***** Data for processing *****

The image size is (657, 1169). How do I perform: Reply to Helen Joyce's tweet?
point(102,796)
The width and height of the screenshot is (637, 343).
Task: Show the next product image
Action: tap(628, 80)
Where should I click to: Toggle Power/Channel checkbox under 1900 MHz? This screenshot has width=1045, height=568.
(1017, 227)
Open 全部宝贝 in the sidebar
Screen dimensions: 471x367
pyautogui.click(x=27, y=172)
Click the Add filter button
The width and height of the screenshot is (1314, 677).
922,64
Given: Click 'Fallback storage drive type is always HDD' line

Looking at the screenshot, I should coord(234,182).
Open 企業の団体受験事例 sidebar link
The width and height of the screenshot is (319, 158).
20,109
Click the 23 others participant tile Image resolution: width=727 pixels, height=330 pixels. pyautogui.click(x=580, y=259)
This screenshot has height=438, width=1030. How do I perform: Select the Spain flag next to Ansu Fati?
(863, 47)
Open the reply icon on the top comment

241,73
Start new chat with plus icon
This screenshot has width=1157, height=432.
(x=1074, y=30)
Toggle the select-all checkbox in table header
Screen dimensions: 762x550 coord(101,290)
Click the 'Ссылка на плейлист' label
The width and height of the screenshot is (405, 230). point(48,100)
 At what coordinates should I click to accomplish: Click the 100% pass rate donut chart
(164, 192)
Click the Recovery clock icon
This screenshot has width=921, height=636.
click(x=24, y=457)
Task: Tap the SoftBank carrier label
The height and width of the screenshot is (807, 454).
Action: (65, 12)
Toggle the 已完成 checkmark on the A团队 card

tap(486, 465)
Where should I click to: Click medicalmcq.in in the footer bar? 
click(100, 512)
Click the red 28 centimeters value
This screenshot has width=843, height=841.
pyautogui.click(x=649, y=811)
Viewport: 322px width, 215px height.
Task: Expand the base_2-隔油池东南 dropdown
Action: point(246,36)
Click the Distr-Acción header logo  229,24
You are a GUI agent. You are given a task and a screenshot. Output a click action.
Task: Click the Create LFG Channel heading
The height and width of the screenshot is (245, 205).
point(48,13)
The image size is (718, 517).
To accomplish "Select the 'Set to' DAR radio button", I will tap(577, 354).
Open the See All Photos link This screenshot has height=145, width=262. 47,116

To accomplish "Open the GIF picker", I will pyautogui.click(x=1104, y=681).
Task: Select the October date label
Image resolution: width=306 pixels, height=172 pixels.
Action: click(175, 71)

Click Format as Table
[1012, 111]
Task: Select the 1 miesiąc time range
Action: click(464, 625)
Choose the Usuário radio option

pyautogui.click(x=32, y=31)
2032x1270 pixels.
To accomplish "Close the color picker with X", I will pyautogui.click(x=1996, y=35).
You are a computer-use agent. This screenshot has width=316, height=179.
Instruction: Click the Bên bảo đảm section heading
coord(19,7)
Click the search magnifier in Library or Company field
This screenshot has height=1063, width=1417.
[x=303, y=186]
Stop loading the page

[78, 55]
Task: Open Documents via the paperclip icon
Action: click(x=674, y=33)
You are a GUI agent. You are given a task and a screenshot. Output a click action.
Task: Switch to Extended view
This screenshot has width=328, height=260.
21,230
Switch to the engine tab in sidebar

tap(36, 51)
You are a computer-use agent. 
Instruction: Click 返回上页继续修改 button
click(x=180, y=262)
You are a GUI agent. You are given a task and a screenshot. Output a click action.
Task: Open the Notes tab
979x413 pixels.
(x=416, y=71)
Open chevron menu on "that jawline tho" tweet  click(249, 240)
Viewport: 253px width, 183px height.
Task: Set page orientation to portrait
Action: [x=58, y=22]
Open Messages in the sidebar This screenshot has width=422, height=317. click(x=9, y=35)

*****

The request - Reproduce verbatim every line from the start of the entries down to and including the line containing "Screen dimensions: 762x550 coord(101,290)".

Problem solution -
The image size is (657, 1169). How do I perform: Reply to Helen Joyce's tweet?
point(102,796)
The width and height of the screenshot is (637, 343).
Task: Show the next product image
Action: tap(628, 80)
Where should I click to: Toggle Power/Channel checkbox under 1900 MHz? This screenshot has width=1045, height=568.
(1017, 227)
Open 全部宝贝 in the sidebar
Screen dimensions: 471x367
pyautogui.click(x=27, y=172)
Click the Add filter button
The width and height of the screenshot is (1314, 677).
922,64
Given: Click 'Fallback storage drive type is always HDD' line

Looking at the screenshot, I should coord(234,182).
Open 企業の団体受験事例 sidebar link
The width and height of the screenshot is (319, 158).
20,109
Click the 23 others participant tile Image resolution: width=727 pixels, height=330 pixels. pyautogui.click(x=580, y=259)
This screenshot has height=438, width=1030. How do I perform: Select the Spain flag next to Ansu Fati?
(863, 47)
Open the reply icon on the top comment

241,73
Start new chat with plus icon
This screenshot has width=1157, height=432.
(x=1074, y=30)
Toggle the select-all checkbox in table header
Screen dimensions: 762x550 coord(101,290)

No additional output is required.